I'm responding to Jesse at the moment... but to round out...every now
and then I give myself the luxury of kcicking the received view in the
butt ... to try and get it to wake up..... I'll go away shortly.... :-)
Deep blue doesn't know it's a chess program, doesn't know what chess is,
doesn't know its playing anything or anything else... it's just symbols
moving about in an abstracted chunk of matter in a way that that only
makes sense in the eyes of a human supervisor. Charge hurtling about in
packets inside the chips.
Yes, there will be super-superdoopermega-computing of unbelievable
capability....(abtract symbol manipulation)....they will be capable of
prodigious computational feats... but will have the intelligence of a
doorstop forever when compared to humans in this one very special
behaviour - scientific behaviour - the achilles heel of all COMP
arguments....these superdooper COMPs will never be able to do science,
nor solve everyday problems the same way humans do. It is in this one
single behaviour I find great clarity and the logical weakness needed to
kill COMP off for good.
There will always be sub-standard behaviour until the FULL physics is
incorporated in the chips. When they can do science - then they'll be
like us.....At the moment more than 50% of the physics of cognition is
thrown away and NONE of that missing element is addressed by COMP models
of intellect except by unjustified assumption that COMP is true.
Fundamental physics is thrown away when the computer's substrate is
substituted for the real thing (see the Jesse email). Such COMP entities
can be predicted right now to NEVER be scientists. This is a testable
proposition based on real physics, not through the adoption of
meta-beliefs about the role of abstract computation in the universe.
Just because the universe appears to behave 'as-if' all is abstract
computation does not entail that it literally be so. That it continues
to be treated so is a serious error sustained by maths and physics -
which is currently behaving religiously - mathematics rapture - where
the maths is explored instead of the natural world - where the
interpretations of the nuances of abstract mathematical appearances are
preferred over the real natural reality we inhabit. Physics is currently
trapped in a systematically religious mode of operation that would make
our 19th century forbears cringe in horror.
COMP is dead.
Bingsjord proclaimed it dead here: Bringsjord, S. (1999), 'The Zombie
Attack on the Computational Conception of Mind'. Philosophy and
Phenomenological Research LIX(1):pp. 41-69. To this and the No Free
Lunch Theorem I would like to add my arguments to the eulogy. I have 2
completely independent refutations, both different to Bringsjord's, in
journal review as we speak.
*How many refutations will it take before it dies and everyone gets over
colin (back to Jesse and the closer on COMP)
[EMAIL PROTECTED] wrote:
> On Sep 2, 1:56 pm, Colin Hales <[EMAIL PROTECTED]> wrote:
>> Hi Marc,
>> */Eliezer/*'s hubris about a Bayesian approach to intelligence is
>> nothing more than the usual 'metabelief' about a mathematics... or about
>> computation... meant in the sense that "cognition is computation", where
>> computation is done BY the universe (with the material of the universe
>> used to manipulate abstract symbols)
>> *You don't have to work so hard to walk away from that approach...*
> Hi Colin,
> The chess computer 'Deep Blue' was computational, and could play chess
> better than the (then) chess world champion, Gary Kasparov. But that
> didn't mean that the programmers understood all the chess, or all the
> chess had already been played. So I don't think your argument is a
> good one. You can't rebut Yudkowsy's approach as easily as that ;)

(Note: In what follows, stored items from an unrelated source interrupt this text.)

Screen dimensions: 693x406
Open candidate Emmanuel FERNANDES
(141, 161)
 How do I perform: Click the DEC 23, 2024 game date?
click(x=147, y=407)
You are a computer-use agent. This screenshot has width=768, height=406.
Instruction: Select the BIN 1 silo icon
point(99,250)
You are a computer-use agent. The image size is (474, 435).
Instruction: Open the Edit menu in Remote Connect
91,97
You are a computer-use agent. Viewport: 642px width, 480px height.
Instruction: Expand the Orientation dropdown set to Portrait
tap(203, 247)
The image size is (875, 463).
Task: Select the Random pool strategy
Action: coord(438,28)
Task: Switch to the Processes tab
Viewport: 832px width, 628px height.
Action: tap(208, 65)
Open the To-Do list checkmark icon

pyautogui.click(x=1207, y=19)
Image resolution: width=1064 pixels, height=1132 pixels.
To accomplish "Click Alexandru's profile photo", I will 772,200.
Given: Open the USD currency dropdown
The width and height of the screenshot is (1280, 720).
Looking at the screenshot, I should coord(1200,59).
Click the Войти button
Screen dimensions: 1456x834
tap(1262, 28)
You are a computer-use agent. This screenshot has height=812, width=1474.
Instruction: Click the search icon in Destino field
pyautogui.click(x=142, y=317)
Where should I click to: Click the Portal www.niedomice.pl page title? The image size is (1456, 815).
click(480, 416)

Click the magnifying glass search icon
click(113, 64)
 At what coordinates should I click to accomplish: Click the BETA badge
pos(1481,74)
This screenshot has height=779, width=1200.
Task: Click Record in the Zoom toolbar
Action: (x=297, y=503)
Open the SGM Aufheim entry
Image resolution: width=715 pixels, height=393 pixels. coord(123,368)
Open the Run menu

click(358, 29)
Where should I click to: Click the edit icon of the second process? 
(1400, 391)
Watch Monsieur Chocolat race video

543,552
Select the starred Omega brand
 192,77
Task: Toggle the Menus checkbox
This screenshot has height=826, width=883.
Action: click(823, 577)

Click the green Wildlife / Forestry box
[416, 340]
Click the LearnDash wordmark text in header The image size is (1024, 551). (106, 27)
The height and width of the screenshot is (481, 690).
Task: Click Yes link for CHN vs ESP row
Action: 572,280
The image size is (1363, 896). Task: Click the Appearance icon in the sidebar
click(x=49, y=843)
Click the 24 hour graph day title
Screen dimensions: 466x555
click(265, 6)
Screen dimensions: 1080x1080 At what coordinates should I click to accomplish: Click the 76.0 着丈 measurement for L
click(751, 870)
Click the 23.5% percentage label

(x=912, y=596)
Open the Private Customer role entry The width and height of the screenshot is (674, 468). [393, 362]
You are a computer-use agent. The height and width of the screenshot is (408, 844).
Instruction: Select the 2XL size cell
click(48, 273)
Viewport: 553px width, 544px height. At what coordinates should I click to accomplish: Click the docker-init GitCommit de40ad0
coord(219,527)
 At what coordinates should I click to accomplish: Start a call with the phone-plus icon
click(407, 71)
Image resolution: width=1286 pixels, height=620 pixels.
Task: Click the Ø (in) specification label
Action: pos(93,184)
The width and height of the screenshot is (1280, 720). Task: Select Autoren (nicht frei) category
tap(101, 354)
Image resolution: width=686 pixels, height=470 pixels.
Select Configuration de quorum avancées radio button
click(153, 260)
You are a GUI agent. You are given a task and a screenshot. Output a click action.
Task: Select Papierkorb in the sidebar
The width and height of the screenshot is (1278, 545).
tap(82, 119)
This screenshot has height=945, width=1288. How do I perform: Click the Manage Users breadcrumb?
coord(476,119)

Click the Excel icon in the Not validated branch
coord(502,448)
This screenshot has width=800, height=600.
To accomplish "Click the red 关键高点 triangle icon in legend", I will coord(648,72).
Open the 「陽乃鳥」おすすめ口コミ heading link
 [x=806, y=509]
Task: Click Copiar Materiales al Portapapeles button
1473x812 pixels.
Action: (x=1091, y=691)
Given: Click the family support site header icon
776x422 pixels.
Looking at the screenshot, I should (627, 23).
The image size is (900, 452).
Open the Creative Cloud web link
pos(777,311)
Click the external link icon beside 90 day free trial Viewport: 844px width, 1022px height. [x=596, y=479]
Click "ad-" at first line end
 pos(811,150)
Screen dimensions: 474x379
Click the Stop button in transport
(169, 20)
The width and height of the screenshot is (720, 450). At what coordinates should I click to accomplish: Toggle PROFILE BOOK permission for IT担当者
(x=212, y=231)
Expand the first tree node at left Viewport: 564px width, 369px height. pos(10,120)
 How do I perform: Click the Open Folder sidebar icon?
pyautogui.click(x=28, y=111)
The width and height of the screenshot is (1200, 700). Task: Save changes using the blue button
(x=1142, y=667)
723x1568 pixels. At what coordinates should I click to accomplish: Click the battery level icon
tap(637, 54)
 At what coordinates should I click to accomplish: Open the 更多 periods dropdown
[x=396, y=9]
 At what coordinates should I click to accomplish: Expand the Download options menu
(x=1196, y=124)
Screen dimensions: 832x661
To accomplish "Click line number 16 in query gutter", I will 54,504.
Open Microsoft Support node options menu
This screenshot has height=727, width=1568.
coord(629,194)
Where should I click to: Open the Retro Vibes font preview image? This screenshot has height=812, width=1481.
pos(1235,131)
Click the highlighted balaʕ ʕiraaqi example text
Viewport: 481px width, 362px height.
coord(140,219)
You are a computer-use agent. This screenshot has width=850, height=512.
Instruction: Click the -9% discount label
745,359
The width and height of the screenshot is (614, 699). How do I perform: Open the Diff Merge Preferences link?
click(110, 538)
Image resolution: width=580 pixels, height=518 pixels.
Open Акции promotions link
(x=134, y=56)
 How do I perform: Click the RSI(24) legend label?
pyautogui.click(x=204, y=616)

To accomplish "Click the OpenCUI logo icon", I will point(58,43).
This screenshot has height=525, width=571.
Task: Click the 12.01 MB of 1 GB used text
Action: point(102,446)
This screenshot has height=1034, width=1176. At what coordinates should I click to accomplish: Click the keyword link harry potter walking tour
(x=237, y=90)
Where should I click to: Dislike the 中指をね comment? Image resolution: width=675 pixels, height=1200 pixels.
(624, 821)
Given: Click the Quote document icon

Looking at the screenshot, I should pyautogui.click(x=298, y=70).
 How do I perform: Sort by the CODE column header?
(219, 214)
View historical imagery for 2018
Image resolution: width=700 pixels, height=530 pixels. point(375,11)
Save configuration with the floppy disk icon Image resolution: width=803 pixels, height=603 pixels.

> But I kind of understand your sentiment, and agree that science can't
> (and shouldn't be) reduced to mere Bayesian probability shuffling.
> There are aesthetic judgements involved in science, and I don't think
> any precise mathematical definition of these aesthetic notions is
> possible, as Bruno has already opined. Yudkowsky's excessive faith
> in Bayesian Induction is definitely his weakness. But that doesn't
> mean we can't make a computational super-intelligence.